Results: ACE2 (angiotensin-converting enzyme-2) mRNA levels were low in human brain and monolayer endothelial cell culture. Within the 3-dimensional printed vascular model, ACE2 gene expression and protein levels were progressively increased by vessel size and flow rates. SARS-CoV-2 S protein-containing liposomes were detected in human umbilical vein endothelial cells and human brain microvascular endothelial cells in 3-dimensional middle cerebral artery models but not in monolayer culture consistent with flow dependency of ACE2 expression.

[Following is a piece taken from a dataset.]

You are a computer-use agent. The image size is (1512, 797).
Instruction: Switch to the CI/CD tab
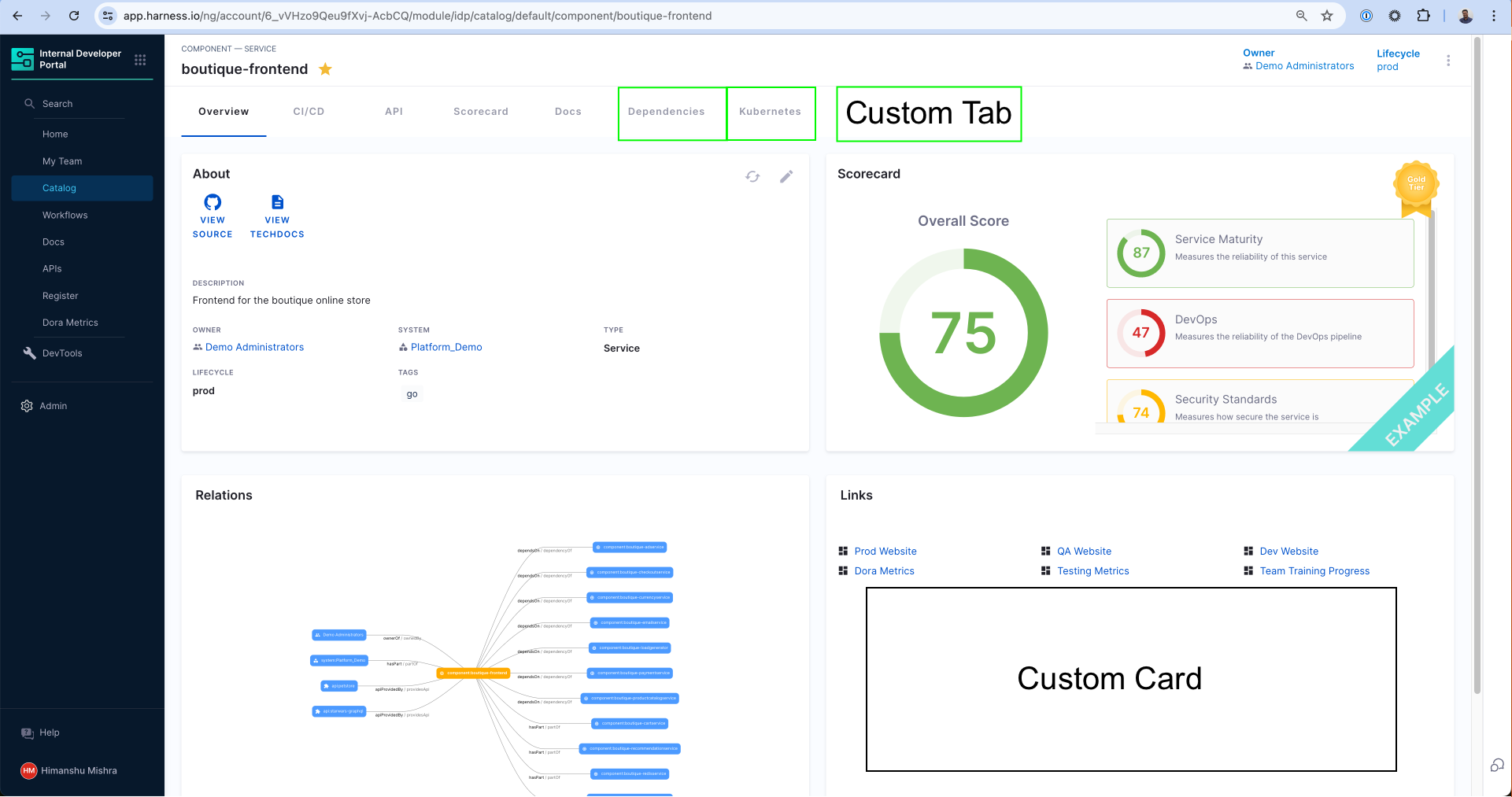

Binding of SARS-CoV-2 S protein triggered 83 unique genes in human brain endothelial cells including upregulation of complement component C3.

Conclusions: Brain endothelial cells are susceptible to direct SARS-CoV-2 infection through flow-dependent expression of ACE2. Viral S protein binding triggers a unique gene expression profile in brain endothelia that may explain the association of SARS-CoV-2 infection with cerebrovascular events.

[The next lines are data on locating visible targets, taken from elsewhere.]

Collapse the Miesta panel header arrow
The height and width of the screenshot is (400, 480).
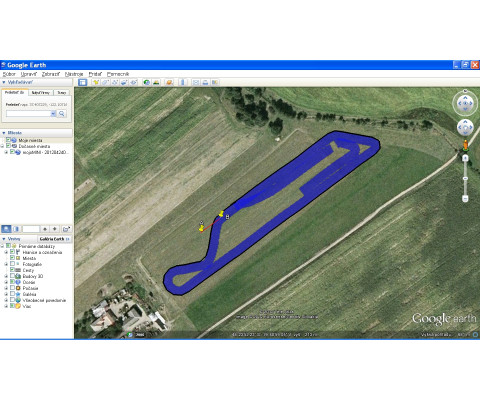(x=4, y=133)
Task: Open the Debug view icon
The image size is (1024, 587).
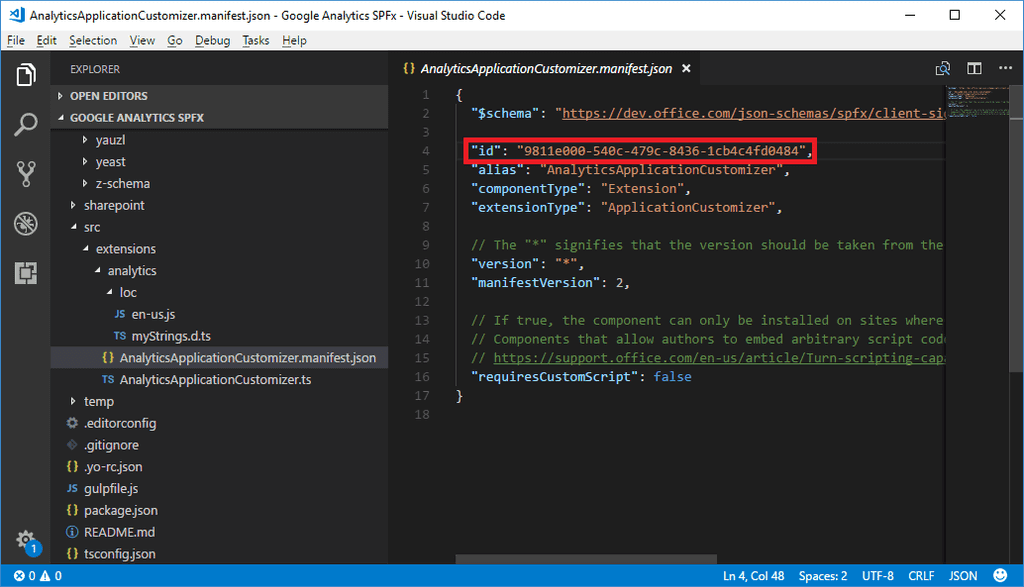Action: tap(26, 223)
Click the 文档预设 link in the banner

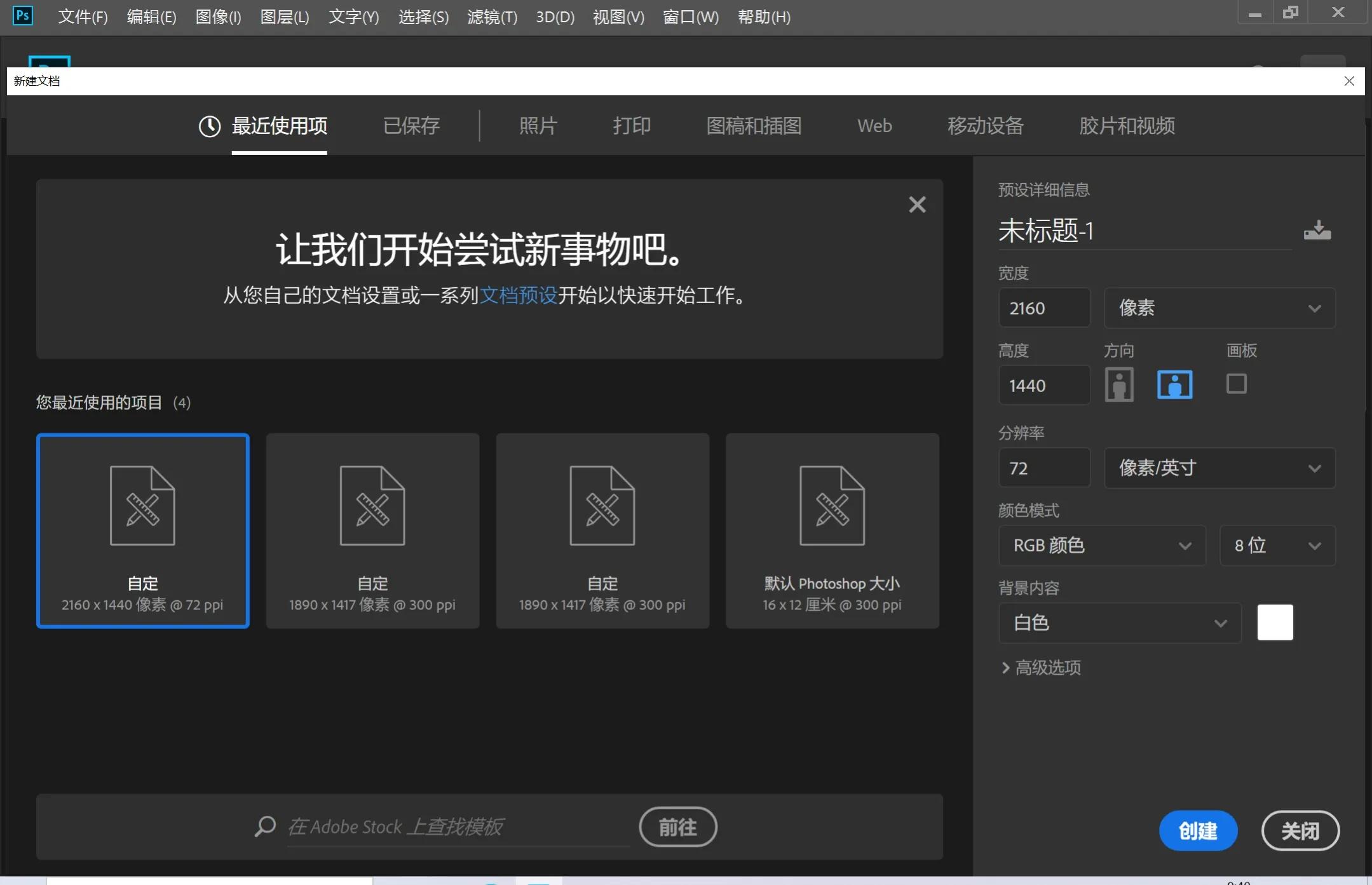[517, 295]
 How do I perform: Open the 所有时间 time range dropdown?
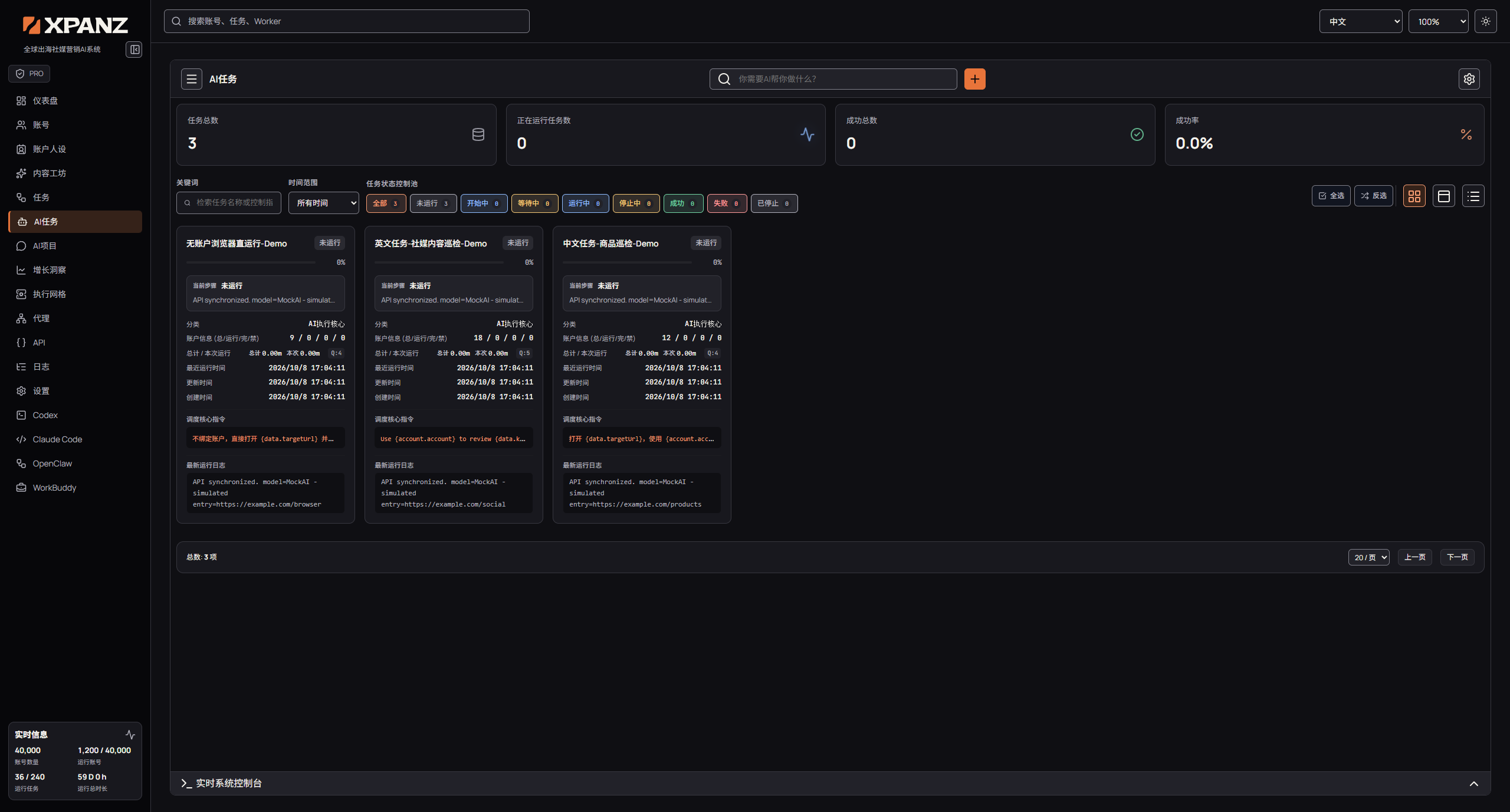click(x=323, y=203)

Keywords: cerebrovascular circulation; endothelial cells; endothelium, vascular; models, theoretical; viruses.

Figures

Figure 1.. Flow-dependent ACE2 expression in cerebral endothelial cells.

Average FPKM of gene expression derived from RNA-sequencing of normal white matter (NWM; gray) and normal CD31+ endothelial cells (NEC; orange) (n=2) (A). Fold-expression by qPCR for human ACE2 (hACE2) relative to GAPDH in HUVEC cells by vessel size and shear stress (15 dynes/cm2) (p<0.0001 by ANOVA; B). Fold-expression levels of HUVECs and HBMECs low shear stress vs. high shear stress perfusion culture (p<0.0001 by two-way ANOVA; adjusted p-values provided Tukey’s post-hoc; C). Immunocytochemistry for ACE2 in monolayer HBMECs and HUVECs (D). Error bars represent S.D. Scale bars = 100 μm.

Figure 2.. Regional variation in ACE2 levels using a 3D-printed MCA model.

Workflow to generate 3D-printed MCA stenosis model (A). Representative immunocytochemistry for ACE2 in monolayer HBMECs as well as proximal, stenotic, and distal segments of a human brain microvascular endothelialized middle cerebral artery 3D model with computational fluid dynamic modeling of wall shear stress (WSS) across the stenotic model (B). Normalized ACE2 levels (ACE2/Phalloidin ratio) in monolayer and segments of MCA 3D model (p=0.043 by one-way ANOVA; adjusted p=0.046 by Tukey’s post-hoc comparison of 2D vs. 3D culture; C). Scale bars = 100 μm.

Figure 3.. Flow-dependent susceptibility of brain endothelia to Sars-CoV-2 Spike Protein liposomes.

Liposomes coated with S-protein were created as described, incubated with soluble hACE2 (0–5 μg) and S-protein:ACE2 binding detected by ACE2:S-protein sandwich ELISA (left) and intrinsic rhodamine signal (right). Monolayer HBMECs were exposed to control (upper) or S-protein coated liposomes (lower) (1:100) for 24 hrs followed by immunocytochemistry for hACE2 (purple), phalloidin (green) and liposome bound rhodamine (white) (B). Maximum intensity projection of 3D MCA stenosis model endothelialized with HBMECs after 24 hr exposure to control (upper) or S-protein coated liposomes (lower) (1:500; 0.2 μg) during perfusion culture. Bound S-protein liposomes were detected within multiple luminal HBMECs (arrow, C). Scale bars = 100 μm.

Figure 4.. Brain endothelial-specific differential gene expression triggered by recombinant Sars-CoV-2 Spike Protein exposure.

Normalized differential gene expression measured by direct RNA hybridization after 24 hr exposure of HBMECs to 5 μg/mL Sars-CoV-2 Spike Protein trimer (S-protein) (A). Differential gene expression in HBMEC after S-protein exposure normalized to expression levels in HUVECs (B). Dashed line represents -log adjusted p-value. LogFC = log fold change.